The next day, I picked myself up again and gradually started to put the pieces together as there was only a few days left of the SEA Program. I am, therefore, happy to report to you that yesterday, at 12:30 p.m., the original URL Sheppdesign went online on the World Wide Web with reliable and researched information to help others searching for a job . . . and with a mission statement that Sheppdesign could help. This could have been a story of wishful thinking that I have been telling you but it is not. It is a real thanks to all those who taught and supported this great idea called the SEA Program.

But nine months later I had to shut down the site and take a job at the Home Depot, running out of money. After another six months went by, I found a job as a senior copywriter, my experience on the Web leading me to help the company double its hits and sales on the Web, providing me with a raise and a promotion.

A few years the company had to close its doors. On the positive side, the company gave me the opportunity while afterwards I received unemployment to apply for retraining, this time my being accepted at The Chubb Institute in Parsippany, New Jersey, where I received a certificate in Web design in May of 2002. While I never did find a job in Web design, the certificate did lead me into jobs doing contract training, my income from these positions more than paying for the Chubb experience.

Now retired with Sheppdesign having grown in a different direction, but still keeping its core in helping people search for employment, we decided we needed to create a new URL that would better reflect all the contemporary content that is now up on the site, and the reason for Freedom is Knowledge.

Our new goal is to encourage people to become educated in this more dangerous politically-correct world that we live in helping people defend their right to free speech through information.

As the SEA Program had helped me, so I now return the favor to you. So, as with me, while things may be looking down since you're here searching for a job, never give up and keep on trying. You never know where the path will lead.

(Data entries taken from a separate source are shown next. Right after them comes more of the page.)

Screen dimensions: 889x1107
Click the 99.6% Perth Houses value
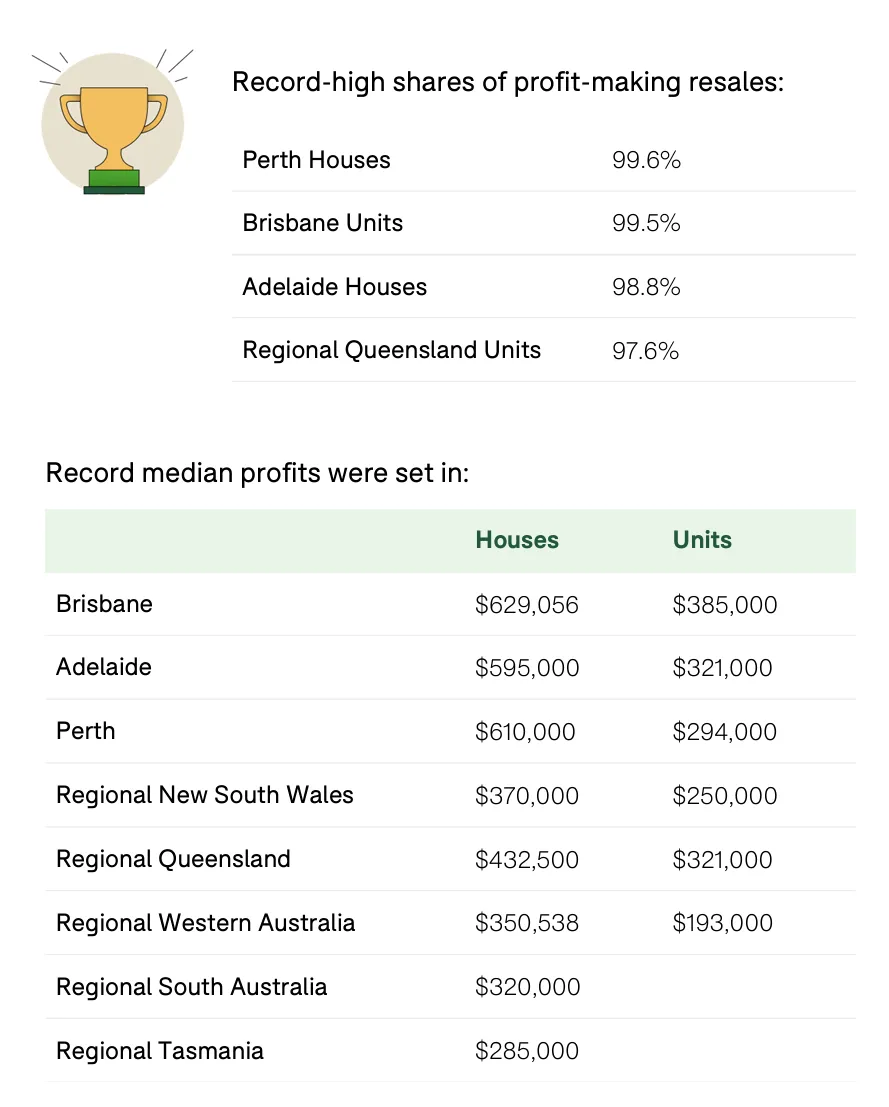pyautogui.click(x=646, y=160)
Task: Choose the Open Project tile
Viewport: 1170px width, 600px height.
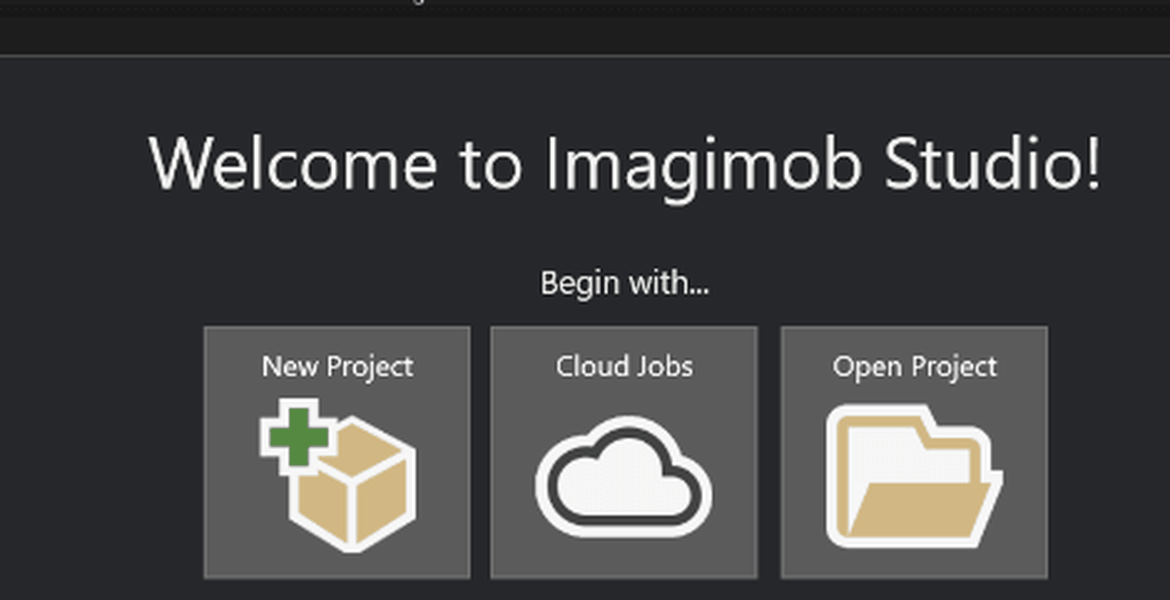Action: (x=914, y=452)
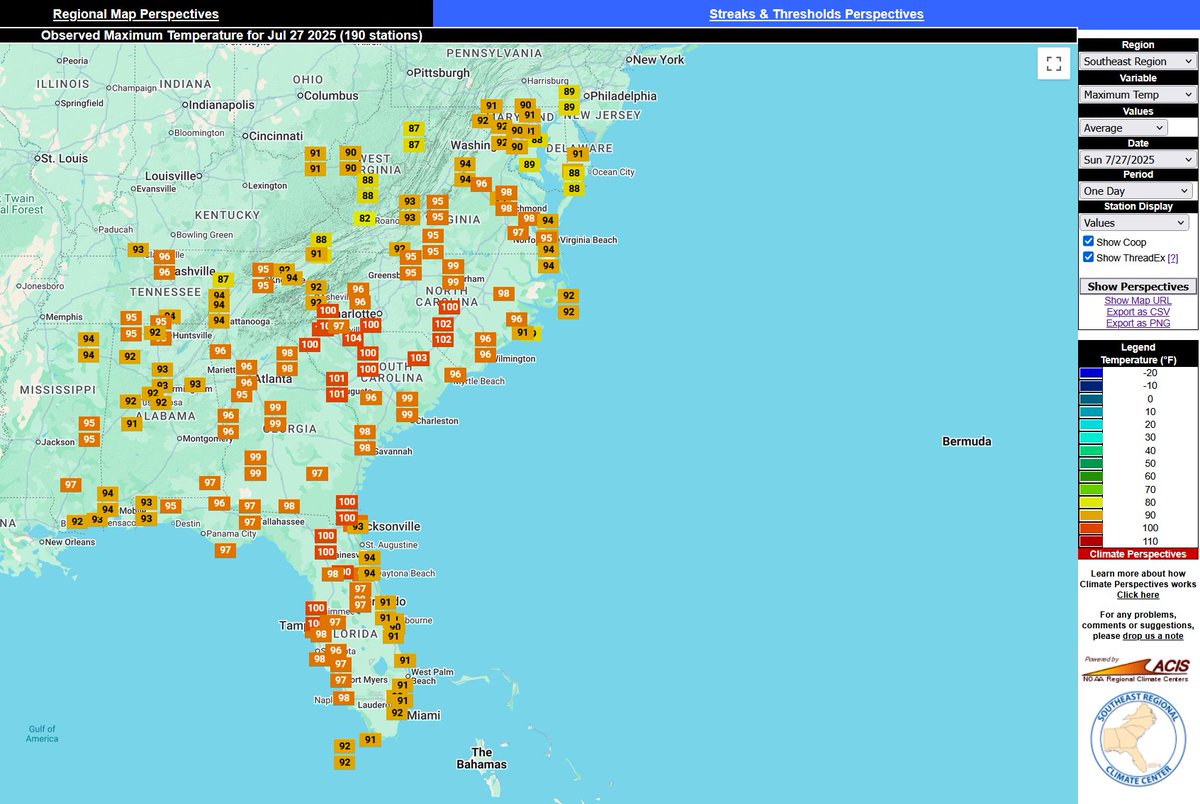Open the Region dropdown

(x=1137, y=61)
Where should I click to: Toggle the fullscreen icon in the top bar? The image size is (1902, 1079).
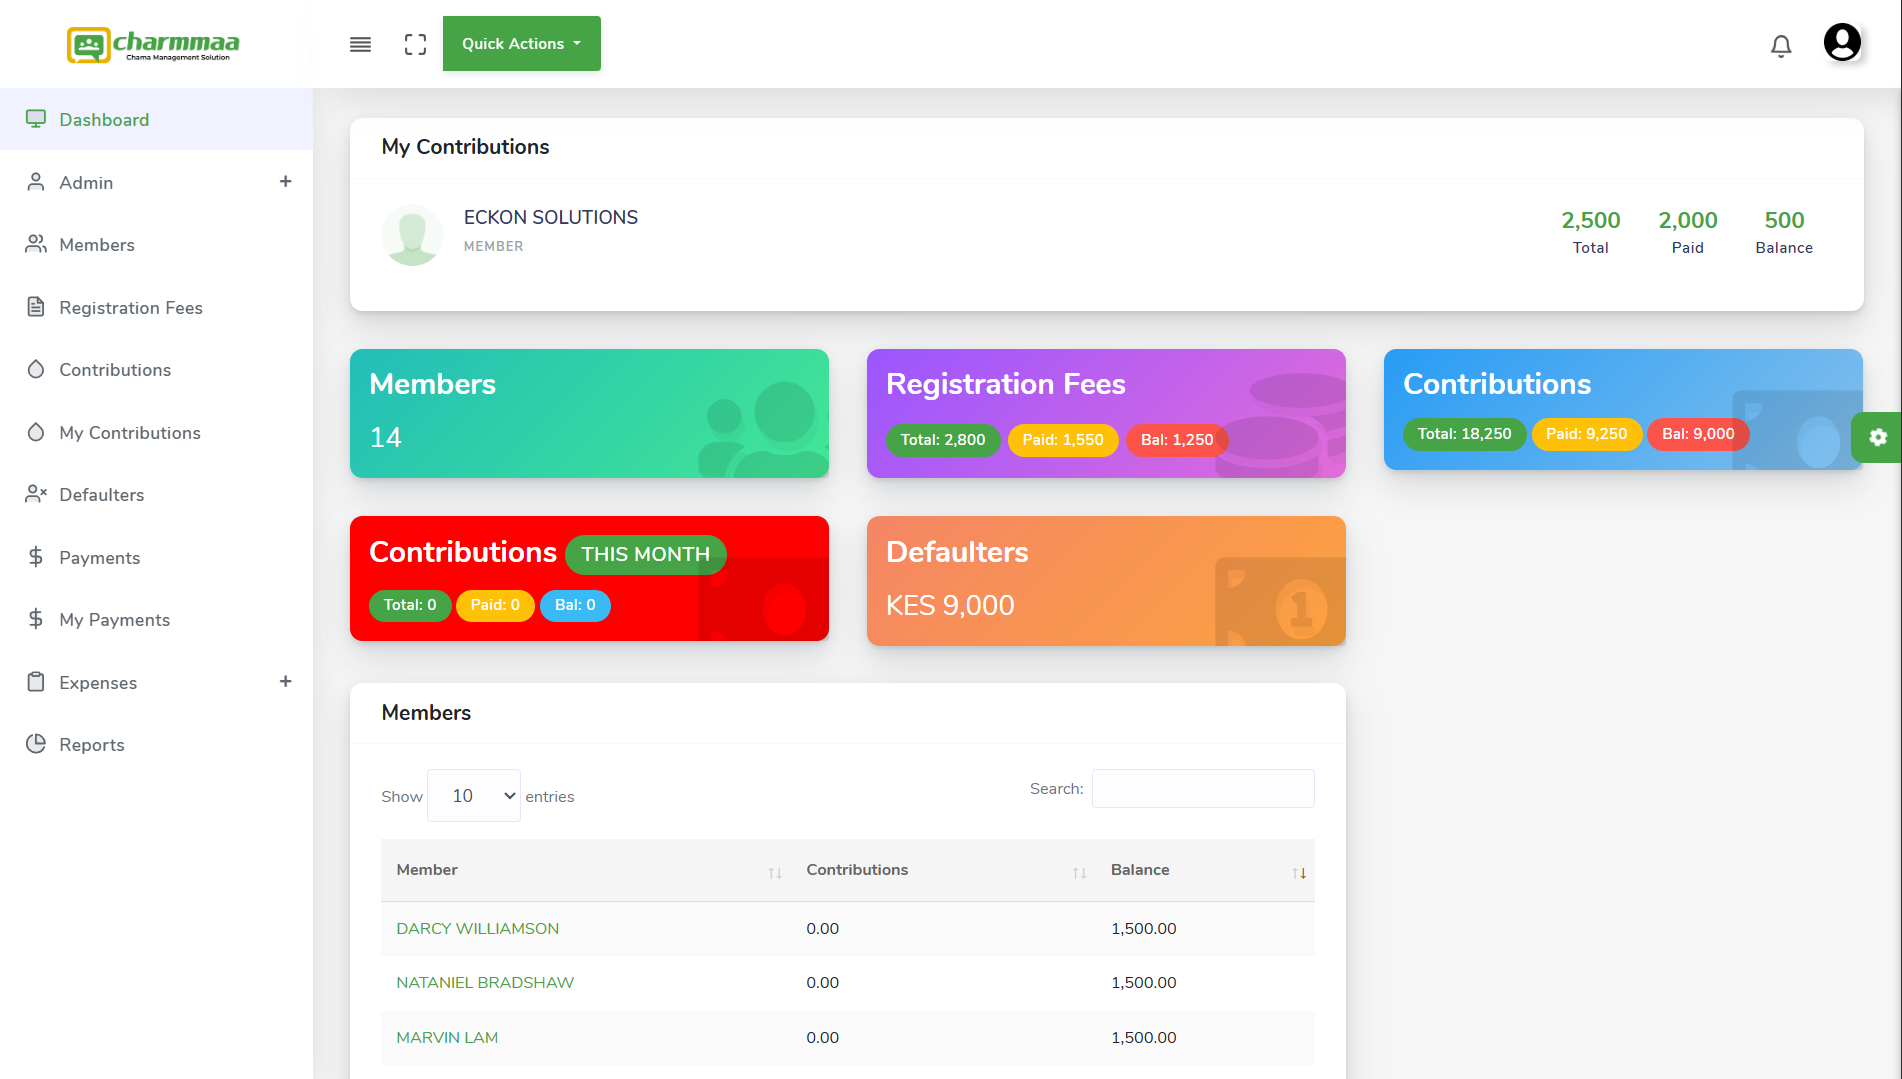tap(415, 44)
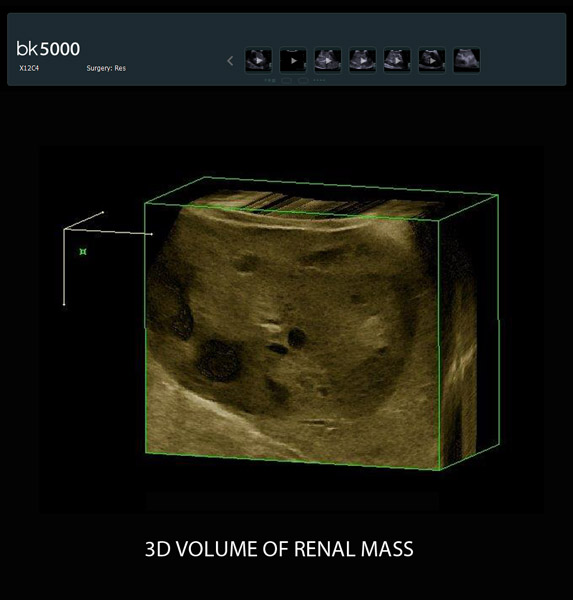Screen dimensions: 573x600
Task: Select the 3D axis indicator origin corner
Action: pos(64,229)
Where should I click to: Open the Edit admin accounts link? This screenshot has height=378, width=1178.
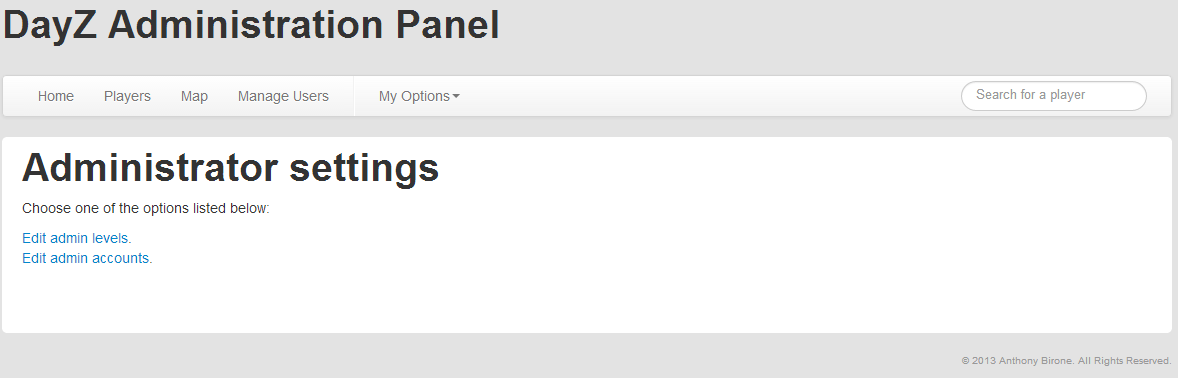pos(86,259)
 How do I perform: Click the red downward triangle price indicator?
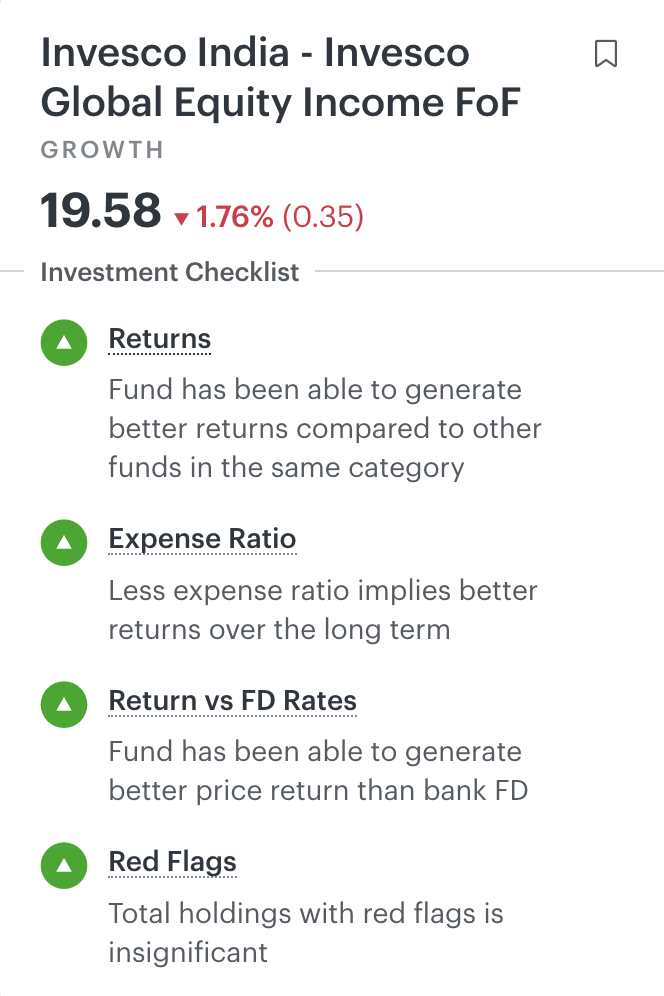point(181,219)
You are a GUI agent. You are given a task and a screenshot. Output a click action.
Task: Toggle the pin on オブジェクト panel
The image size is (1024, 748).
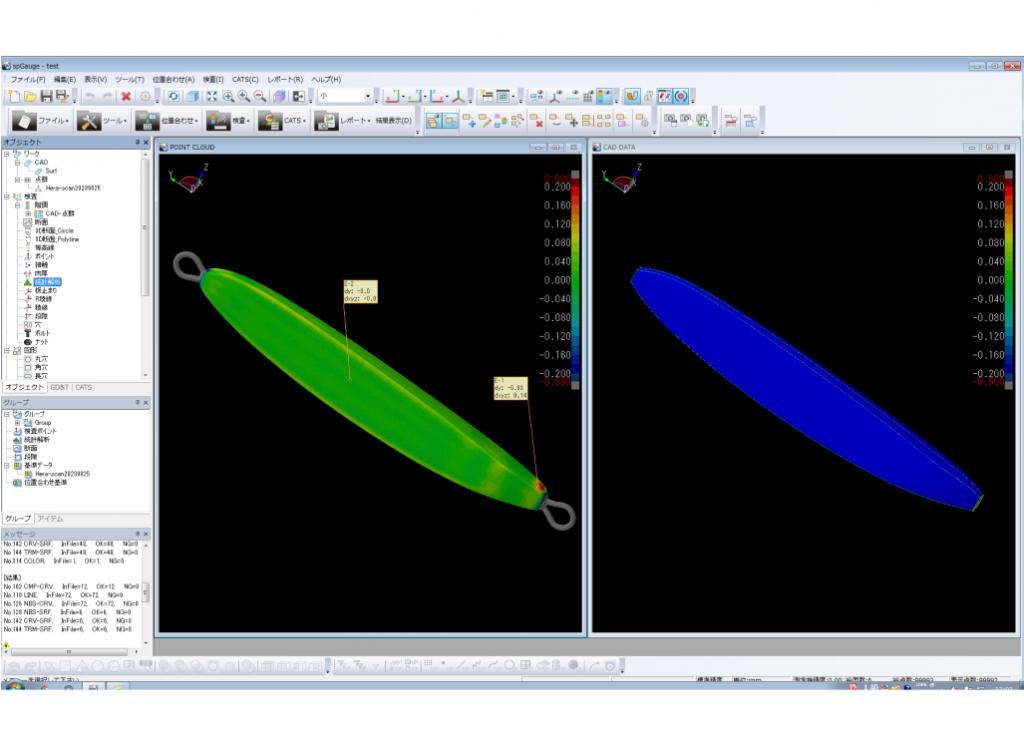[x=137, y=143]
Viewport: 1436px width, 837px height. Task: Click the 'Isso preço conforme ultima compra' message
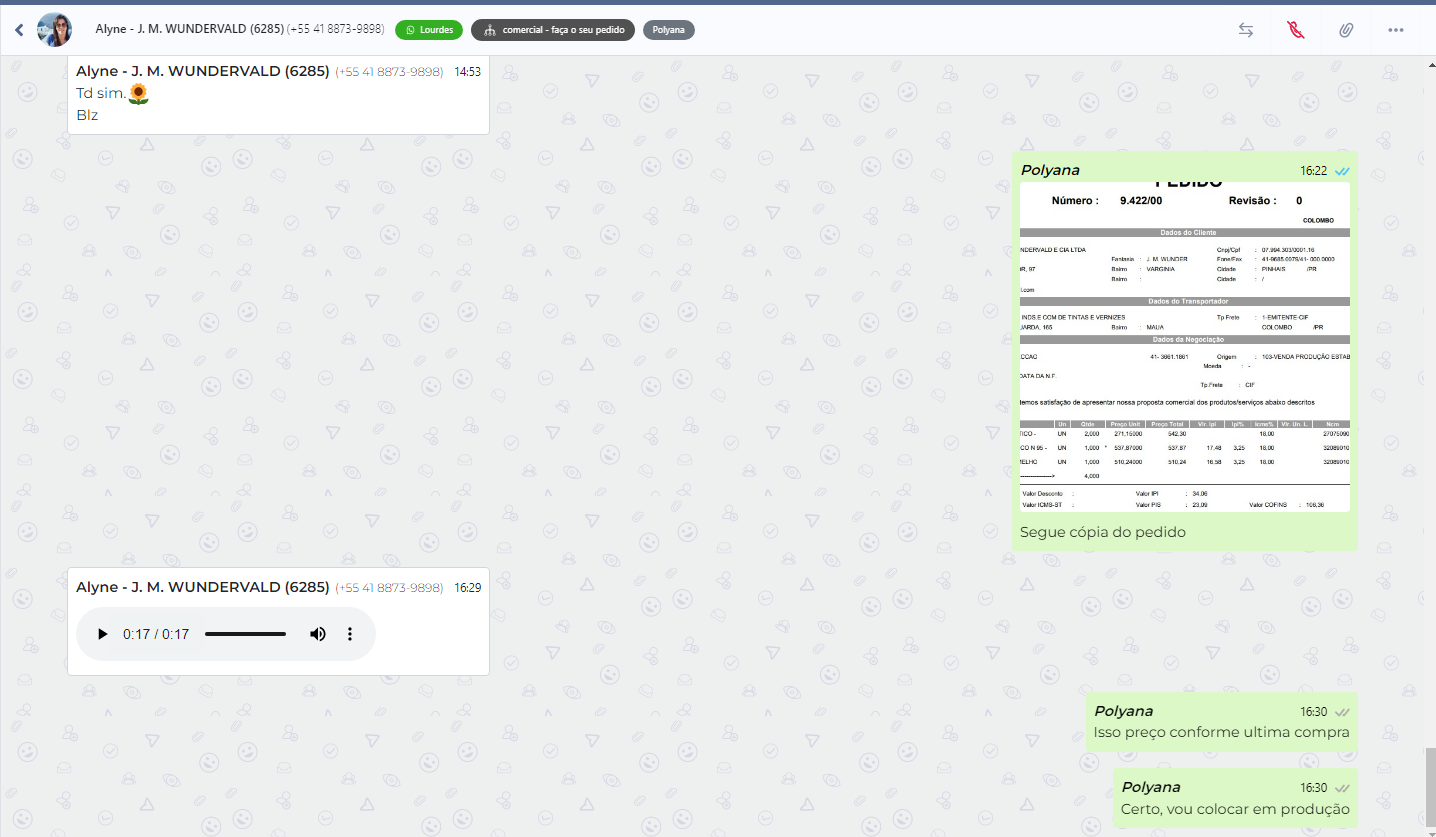pyautogui.click(x=1221, y=732)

While you're visiting our new URL, please click on the photo of the old Zenith Television. There you will find another give back by me, a brief history or color television along with details about all the viewing formats for the new HDTV, hoping the information might help save people thousands of dollars when thinking about investing in the new techology. Having worked for two Fortune 500 companies for over 20 years in the electronics industry, I bring a lot of information to the report of things you might not have known about televisions and HDTV specifically. Also embedded in the report, if interested, is an overview of my professional career. If may help you to understand you are not alone, as I too have had my ups and downs.

As one manger had so visually put it for me one day, speaking of life within a large corporation.

"There will be some days you're so high up on the roller coaster you can see the whole amusement park below you. While on others you'll feel like you're going through a tunnel, not sure where you're going to come out." - Webmaster

.Best regards and good luck, while in all honesty it will have little to do with your finding a job!